As we get ready for Netroots Nation 2014, we’re taking a closer look at some of the convention’s most exciting training sessions. We’re interviewing the trainers and taking you inside some of online activism’s most popular and elusive topics.
Today we’re interviewing Candice Dayoan and Chris McNeil, who’ll be leading Level up: A graphic design primer.
NN14 Training Session
Level up: A graphic design primer
So you want to be a graphic designer? We’re surrounded by designers’ fingerprints on our phones, billboards, mailers, even the logos on our clothes. Where do you begin? Join this training as we go through the basics to kickstart your graphic design adventures, beginning with changing the way you look at the world in the first place. We’ll discuss the basics of color theory, fonts (what is kerning, anyway?), composition and more importantly, the best way to keep your skill set up with this ever-evolving art.
Q: Tell us about yourself and your experience with graphic design.

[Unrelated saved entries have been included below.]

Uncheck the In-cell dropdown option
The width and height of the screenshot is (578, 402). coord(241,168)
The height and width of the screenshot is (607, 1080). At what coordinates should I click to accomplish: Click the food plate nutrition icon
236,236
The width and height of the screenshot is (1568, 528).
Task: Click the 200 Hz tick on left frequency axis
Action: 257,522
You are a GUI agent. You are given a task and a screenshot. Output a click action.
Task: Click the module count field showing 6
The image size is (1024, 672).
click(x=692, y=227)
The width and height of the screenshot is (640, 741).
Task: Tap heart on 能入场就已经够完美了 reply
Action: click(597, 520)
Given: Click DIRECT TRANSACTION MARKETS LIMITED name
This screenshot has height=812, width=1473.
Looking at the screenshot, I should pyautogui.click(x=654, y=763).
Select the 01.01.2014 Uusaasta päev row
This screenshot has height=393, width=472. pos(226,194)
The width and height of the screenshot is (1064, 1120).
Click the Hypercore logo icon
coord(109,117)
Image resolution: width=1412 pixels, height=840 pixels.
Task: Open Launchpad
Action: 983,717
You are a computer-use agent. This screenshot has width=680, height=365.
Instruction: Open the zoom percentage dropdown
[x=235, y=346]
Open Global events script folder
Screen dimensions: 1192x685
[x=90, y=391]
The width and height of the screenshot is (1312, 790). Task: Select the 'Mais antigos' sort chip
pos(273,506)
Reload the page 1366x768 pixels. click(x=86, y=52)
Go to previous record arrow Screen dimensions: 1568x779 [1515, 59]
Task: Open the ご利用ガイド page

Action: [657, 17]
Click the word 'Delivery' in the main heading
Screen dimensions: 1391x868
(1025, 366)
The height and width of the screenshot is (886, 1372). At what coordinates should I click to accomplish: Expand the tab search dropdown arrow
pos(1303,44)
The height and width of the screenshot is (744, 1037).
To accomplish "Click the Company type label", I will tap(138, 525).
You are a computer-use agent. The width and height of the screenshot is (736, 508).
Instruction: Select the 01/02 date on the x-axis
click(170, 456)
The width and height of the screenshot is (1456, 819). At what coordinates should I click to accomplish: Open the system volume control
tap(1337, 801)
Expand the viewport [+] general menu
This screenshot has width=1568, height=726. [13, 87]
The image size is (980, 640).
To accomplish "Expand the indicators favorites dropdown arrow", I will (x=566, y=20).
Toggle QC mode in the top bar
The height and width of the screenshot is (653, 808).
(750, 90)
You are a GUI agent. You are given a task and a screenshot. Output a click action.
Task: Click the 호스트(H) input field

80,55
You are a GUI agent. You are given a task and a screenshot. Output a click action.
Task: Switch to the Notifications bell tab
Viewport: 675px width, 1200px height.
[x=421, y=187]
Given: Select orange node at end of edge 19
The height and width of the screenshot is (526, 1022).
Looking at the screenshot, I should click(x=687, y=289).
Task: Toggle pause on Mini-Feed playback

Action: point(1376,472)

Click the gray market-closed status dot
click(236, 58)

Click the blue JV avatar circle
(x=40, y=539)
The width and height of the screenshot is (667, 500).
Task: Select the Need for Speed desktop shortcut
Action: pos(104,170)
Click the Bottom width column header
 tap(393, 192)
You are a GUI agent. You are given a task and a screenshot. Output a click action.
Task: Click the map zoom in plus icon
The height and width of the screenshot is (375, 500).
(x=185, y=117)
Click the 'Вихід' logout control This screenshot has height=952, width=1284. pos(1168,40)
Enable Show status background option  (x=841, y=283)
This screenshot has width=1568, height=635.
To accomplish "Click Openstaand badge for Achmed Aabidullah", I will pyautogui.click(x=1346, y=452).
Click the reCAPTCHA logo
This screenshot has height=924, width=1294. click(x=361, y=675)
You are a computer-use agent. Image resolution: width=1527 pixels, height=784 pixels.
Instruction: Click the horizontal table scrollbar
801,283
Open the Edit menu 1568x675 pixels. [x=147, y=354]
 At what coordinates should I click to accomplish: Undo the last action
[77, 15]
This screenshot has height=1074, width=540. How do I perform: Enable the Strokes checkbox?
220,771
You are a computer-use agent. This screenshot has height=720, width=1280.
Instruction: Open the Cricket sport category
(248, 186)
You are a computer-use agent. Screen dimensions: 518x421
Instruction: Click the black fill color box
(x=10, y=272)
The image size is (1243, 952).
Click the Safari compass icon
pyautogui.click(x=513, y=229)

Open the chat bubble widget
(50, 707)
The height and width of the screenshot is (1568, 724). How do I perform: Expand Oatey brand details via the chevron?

Candice: I’ve always been a computer geek, starting off in programming and eventually found my true calling in the arts. While earning my digital animation degree, I also became very involved in student advocacy. In 2009, I used these combined experiences as a Field Organizer and Deputy New Media Director for Organizing for America – California, where I began designing local volunteer materials. I’ve since been fortunate enough to work on more than 30 campaigns as Creative Director at 50+1 Strategies, where I’ve created several original campaign logos and 100+ pieces of literature and mailers. I love making things pretty while maintaining its utility.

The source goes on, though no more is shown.